*** Opening of Selected extract ***
Guthrie was born in Greenock, the youngest son of the Rev. John Guthrie, a minister of the Evangelical Union church, and Anne Orr. He originally enrolled at Glasgow University to study law, but in 1877 abandoned this in favour of painting. Unlike many of his contemporaries he did not study in Paris, being mostly self-taught, although he was mentored for a short time by James Drummond in Glasgow and then John Pettie in London. In 1879, he moved to London to study painting. during the summer he painted at rural locations, often Rosneath and Helensburgh but mostly at Cockburnspath. Guthrie spent some time with his friend Edward Arthur Walton living in Cheyne Walk in Chelsea

==Career==
Guthrie lived most of his life in the Scottish Borders, since 1883 in Cockburnspath, Berwickshire, where he painted some of his most important works, including A Hind's Daughter (1883), and Schoolmates (1884). He was strongly influenced by the French Realists, especially Jules Bastien-Lepage, and was associated with the Glasgow Boys.

In 1888, he was elected an associate of the Royal Scottish Academy, and a full member in 1892.
In November 1902 he was unanimously elected to succeed Sir George Reid as RSA president, and he moved with his family from Glasgow to Edinburgh. In 1903, he was knighted.
*** Close of Selected extract ***
*** Opening of Source data ***
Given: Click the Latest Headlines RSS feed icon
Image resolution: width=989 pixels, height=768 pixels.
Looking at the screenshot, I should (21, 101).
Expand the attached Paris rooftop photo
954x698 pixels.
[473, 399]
*** Close of Source data ***
# Aim of the task
Rewrite the Guthrie biography starting with "In 1888, he" and going on through "he was knighted.", swapping "Edinburgh" for "Stirling".

# Finished exercise
In 1888, he was elected an associate of the Royal Scottish Academy, and a full member in 1892.
In November 1902 he was unanimously elected to succeed Sir George Reid as RSA president, and he moved with his family from Glasgow to Stirling. In 1903, he was knighted.